Given passage:
= = = = =
Practice with guided hints and real-time feedback

Understanding the Problem

📁 What is an In-Memory File System? You already know what a file system is, you use one every day. Open Finder or Windows Explorer, and you're navigating folders, creating files, moving things around. An in-memory file system is just that, minus the disk. Everything lives in RAM, which means we get to focus purely on the data structures and operations without worrying about persistence, caching, or I/O performance.

Requirements

When the interview starts, you'll get something like:
"Design an in-memory file system that supports creating files and directories, navigating paths, and basic file operations."
File systems are familiar territory, which makes this problem deceptively tricky. Everyone knows how file systems work from using their computer, so candidates often skip clarification and start designing immediately. That's a mistake. The interviewer has specific expectations about scope, and your mental model of "file system" might not match theirs.

Clarifying Questions

Structure your questions around what the system does, what the structure looks like, and what's explicitly out of scope.
Here's how the conversation might go:
You: "For the hierarchy, are we dealing with a single root like Unix, or multiple roots like Windows drive letters?"
Interviewer: "Single root. Keep it Unix-style with paths like /home/user/file.txt."
That simplifies path resolution significantly.
You: "What operations do we need to support? I'm thinking create, delete, list contents. Anything else?"
Interviewer: "Those plus move and rename. You should also be able to navigate to any path and get its contents."
= = = = =
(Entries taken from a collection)

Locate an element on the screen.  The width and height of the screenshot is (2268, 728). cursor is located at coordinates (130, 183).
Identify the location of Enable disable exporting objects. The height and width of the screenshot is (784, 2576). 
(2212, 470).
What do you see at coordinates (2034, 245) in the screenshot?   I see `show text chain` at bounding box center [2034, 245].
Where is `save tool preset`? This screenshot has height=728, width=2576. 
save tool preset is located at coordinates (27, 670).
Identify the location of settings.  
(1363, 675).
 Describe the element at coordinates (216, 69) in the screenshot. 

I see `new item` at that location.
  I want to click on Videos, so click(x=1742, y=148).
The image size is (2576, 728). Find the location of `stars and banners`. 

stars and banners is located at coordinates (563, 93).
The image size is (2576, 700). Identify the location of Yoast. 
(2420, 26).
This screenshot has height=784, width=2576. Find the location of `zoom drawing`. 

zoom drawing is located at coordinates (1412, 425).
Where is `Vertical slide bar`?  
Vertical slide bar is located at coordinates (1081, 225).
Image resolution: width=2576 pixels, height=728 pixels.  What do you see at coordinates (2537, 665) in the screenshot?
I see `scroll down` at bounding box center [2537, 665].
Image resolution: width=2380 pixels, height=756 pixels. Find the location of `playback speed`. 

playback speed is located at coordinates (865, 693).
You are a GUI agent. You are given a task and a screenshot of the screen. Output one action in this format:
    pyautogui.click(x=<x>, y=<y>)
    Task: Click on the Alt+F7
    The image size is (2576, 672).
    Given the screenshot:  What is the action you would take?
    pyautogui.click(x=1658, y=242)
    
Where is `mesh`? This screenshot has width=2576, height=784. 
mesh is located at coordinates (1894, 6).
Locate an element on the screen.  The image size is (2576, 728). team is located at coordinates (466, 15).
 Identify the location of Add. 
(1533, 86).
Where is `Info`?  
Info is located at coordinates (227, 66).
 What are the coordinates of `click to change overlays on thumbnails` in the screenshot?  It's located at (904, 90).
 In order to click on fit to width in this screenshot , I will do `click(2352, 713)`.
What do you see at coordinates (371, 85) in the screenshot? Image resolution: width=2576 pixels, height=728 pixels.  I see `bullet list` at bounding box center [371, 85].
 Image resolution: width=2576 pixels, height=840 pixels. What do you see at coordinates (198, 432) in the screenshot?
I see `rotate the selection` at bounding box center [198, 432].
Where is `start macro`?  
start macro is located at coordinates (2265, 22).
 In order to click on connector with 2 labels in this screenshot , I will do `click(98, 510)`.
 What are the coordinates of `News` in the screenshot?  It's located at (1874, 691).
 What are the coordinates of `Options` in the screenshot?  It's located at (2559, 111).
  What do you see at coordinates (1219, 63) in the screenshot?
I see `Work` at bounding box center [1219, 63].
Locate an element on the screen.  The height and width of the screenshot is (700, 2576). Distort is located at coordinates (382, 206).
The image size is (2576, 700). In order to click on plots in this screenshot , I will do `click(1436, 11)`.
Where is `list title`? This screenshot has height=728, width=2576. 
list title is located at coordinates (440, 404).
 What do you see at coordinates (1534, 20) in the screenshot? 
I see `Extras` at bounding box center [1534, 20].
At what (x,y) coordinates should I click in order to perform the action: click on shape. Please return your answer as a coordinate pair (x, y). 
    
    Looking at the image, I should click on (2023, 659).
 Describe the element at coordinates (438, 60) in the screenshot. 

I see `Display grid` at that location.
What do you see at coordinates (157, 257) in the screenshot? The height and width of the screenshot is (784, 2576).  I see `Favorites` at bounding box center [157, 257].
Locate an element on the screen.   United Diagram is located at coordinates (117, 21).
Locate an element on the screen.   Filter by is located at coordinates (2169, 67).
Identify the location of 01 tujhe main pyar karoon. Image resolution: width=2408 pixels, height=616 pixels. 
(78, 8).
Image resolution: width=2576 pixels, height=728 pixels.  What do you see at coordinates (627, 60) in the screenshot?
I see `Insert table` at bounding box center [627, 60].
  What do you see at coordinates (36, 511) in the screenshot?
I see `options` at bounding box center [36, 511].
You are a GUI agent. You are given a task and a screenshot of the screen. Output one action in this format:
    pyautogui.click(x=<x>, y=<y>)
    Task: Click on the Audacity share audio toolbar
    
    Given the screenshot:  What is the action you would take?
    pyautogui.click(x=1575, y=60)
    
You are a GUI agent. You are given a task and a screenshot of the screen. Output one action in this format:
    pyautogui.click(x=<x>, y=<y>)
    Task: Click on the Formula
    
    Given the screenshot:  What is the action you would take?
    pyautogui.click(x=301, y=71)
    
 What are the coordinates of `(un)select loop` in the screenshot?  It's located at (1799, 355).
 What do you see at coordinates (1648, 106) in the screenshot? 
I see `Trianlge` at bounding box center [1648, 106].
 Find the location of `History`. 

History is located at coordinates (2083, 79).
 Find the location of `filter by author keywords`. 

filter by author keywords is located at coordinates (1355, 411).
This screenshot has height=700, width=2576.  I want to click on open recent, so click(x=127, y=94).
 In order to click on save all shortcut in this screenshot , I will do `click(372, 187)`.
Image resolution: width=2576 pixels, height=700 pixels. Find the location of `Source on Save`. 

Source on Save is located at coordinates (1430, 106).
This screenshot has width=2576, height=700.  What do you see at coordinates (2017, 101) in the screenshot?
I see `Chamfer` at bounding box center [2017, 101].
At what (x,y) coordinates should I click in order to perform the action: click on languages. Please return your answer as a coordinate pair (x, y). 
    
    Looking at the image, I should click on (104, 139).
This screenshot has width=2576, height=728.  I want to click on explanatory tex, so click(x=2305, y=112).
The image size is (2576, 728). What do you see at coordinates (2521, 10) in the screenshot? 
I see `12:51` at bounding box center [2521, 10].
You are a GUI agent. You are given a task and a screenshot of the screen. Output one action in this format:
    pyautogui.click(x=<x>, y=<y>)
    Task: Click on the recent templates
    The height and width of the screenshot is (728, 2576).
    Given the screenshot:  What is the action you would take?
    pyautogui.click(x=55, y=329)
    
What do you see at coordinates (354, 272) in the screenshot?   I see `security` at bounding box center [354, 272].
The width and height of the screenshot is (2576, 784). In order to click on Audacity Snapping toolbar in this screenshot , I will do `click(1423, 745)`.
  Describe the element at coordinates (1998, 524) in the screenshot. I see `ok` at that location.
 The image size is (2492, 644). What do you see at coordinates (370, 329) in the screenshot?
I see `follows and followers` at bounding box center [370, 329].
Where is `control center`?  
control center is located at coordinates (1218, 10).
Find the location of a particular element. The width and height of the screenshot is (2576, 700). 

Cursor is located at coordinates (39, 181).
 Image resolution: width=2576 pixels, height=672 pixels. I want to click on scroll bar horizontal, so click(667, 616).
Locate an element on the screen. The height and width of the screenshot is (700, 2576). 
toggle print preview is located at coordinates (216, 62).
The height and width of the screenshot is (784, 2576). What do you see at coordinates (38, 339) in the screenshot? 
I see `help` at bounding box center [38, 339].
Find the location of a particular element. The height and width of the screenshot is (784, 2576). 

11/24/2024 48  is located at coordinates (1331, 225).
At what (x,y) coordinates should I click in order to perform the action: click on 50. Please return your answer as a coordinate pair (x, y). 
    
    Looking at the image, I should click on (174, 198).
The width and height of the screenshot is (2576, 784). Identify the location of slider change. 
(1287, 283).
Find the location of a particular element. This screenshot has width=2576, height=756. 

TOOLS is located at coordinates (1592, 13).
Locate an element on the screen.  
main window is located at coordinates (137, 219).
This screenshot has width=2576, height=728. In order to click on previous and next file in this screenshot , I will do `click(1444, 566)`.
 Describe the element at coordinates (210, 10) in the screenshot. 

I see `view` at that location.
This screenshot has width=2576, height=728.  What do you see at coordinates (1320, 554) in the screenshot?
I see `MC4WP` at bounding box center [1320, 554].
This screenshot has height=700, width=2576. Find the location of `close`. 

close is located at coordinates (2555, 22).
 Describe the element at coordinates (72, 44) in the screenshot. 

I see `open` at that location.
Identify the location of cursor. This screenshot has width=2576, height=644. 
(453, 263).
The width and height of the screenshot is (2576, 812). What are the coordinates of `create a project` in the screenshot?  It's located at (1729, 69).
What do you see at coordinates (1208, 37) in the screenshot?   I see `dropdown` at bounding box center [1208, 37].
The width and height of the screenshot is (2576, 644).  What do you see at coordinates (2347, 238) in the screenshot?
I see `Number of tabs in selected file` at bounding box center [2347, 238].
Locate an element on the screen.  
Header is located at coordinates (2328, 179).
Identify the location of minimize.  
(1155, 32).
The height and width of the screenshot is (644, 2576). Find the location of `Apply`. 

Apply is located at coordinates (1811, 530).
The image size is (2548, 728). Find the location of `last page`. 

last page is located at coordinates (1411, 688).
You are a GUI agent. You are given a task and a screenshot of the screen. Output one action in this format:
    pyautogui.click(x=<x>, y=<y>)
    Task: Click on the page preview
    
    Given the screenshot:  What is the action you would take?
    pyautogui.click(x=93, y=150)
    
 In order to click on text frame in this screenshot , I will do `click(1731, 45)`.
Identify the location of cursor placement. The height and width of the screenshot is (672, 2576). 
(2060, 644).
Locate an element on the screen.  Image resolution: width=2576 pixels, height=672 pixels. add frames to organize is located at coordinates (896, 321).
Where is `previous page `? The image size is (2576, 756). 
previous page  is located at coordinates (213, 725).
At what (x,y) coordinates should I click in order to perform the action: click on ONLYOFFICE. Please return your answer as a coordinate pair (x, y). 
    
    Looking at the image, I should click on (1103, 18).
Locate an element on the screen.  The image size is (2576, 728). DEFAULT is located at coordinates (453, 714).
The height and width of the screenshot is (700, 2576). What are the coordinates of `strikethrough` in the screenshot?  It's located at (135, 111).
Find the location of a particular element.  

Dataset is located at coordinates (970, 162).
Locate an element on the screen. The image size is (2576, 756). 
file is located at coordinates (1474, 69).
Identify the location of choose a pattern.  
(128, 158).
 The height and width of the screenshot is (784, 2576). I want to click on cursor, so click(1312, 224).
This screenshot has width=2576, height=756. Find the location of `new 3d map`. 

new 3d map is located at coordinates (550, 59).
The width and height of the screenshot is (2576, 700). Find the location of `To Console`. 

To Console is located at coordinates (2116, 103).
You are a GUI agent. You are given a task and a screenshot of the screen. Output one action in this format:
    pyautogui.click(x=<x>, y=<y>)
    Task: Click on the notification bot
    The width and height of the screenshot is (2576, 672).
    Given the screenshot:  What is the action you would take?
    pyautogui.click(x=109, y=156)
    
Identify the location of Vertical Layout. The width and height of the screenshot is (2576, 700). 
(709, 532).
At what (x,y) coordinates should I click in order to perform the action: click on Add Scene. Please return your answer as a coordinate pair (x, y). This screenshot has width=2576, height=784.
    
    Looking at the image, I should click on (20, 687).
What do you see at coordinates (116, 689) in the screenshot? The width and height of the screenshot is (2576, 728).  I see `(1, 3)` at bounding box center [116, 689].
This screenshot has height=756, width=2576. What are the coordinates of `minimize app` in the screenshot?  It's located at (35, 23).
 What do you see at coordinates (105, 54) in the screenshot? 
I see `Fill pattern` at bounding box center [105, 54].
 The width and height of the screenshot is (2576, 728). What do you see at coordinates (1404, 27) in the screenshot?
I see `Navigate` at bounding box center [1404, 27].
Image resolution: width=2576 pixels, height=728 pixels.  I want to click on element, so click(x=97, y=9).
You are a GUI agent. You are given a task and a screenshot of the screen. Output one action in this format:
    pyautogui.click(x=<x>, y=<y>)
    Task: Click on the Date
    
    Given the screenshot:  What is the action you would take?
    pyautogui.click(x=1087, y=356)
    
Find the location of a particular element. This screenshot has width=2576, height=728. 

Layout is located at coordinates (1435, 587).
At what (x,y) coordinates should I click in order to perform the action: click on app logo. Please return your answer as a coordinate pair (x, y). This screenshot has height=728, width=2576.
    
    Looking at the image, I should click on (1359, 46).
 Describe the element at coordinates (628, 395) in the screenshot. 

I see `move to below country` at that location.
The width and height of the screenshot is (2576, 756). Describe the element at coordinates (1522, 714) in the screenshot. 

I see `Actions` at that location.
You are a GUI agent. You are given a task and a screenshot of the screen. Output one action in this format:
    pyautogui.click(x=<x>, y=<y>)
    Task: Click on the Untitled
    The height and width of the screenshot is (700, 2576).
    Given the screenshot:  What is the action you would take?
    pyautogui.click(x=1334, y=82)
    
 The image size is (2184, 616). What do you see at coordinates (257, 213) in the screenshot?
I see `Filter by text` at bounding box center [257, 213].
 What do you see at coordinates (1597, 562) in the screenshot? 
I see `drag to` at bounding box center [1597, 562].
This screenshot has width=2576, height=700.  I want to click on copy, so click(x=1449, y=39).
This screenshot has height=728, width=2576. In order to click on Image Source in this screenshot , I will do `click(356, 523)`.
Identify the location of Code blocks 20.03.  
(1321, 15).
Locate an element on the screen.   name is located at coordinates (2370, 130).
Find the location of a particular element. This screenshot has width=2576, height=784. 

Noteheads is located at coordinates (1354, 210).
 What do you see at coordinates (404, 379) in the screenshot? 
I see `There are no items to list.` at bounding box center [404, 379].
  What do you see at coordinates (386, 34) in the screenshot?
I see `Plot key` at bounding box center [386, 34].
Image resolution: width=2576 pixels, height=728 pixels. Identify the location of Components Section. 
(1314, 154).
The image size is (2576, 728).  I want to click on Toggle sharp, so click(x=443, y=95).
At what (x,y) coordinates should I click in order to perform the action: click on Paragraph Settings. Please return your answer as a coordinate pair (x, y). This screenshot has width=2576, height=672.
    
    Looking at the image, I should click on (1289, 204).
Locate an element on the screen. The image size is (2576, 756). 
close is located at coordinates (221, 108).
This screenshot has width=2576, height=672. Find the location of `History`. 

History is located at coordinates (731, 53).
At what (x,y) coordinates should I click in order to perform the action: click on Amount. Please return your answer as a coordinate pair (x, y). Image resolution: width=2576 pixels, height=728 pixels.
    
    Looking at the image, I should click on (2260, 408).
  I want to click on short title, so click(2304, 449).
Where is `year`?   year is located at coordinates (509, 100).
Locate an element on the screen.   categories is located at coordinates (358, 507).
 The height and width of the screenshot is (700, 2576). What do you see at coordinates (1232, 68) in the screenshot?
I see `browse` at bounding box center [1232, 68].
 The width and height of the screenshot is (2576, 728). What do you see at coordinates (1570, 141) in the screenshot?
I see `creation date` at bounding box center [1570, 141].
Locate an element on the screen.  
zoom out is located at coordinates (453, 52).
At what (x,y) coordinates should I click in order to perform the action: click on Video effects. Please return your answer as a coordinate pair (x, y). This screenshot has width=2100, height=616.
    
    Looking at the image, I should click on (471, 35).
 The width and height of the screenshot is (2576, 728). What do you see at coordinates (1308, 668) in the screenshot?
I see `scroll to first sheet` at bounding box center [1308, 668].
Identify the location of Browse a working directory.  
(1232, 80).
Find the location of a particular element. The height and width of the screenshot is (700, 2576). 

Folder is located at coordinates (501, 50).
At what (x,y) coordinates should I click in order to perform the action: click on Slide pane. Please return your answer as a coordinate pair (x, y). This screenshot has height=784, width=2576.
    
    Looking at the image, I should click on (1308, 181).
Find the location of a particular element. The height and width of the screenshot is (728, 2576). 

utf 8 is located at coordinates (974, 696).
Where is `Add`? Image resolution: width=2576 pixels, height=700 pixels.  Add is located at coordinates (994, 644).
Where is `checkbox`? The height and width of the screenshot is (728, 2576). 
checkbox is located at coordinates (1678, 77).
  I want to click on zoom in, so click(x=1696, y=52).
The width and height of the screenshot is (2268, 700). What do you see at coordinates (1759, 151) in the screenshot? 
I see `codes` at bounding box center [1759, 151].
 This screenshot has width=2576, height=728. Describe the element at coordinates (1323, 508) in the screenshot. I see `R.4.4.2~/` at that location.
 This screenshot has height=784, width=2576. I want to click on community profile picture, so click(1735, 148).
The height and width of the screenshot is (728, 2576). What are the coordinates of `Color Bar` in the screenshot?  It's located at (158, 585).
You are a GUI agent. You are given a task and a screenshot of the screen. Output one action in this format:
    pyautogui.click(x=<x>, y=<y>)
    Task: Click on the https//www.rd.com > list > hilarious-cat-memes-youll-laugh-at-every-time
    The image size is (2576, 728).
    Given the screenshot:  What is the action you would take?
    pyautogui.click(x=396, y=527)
= = = = =
Task set:
1. Answer these questions from the passage on in-memory file systems.
(a) Where does everything live in an in-memory file system?
(b) Did the interviewer ask for a single root or multiple roots?
(c) Which two operations did the interviewer add to create, delete and list contents?
2. Translate this sentence from the passage on in-memory file systems into Spanish: "File systems are familiar territory, which makes this problem deceptively tricky."
3. According to the passage on in-memory file systems, keeping everything in RAM removes the need to worry about certain things. List all of them.

Responses in order:
1.
(a) In RAM.
(b) A single root, Unix-style.
(c) Move and rename.

2. Los sistemas de archivos son un terreno familiar, lo que hace que este problema sea engañosamente complicado.

3.
- Persistence
- Caching
- I/O performance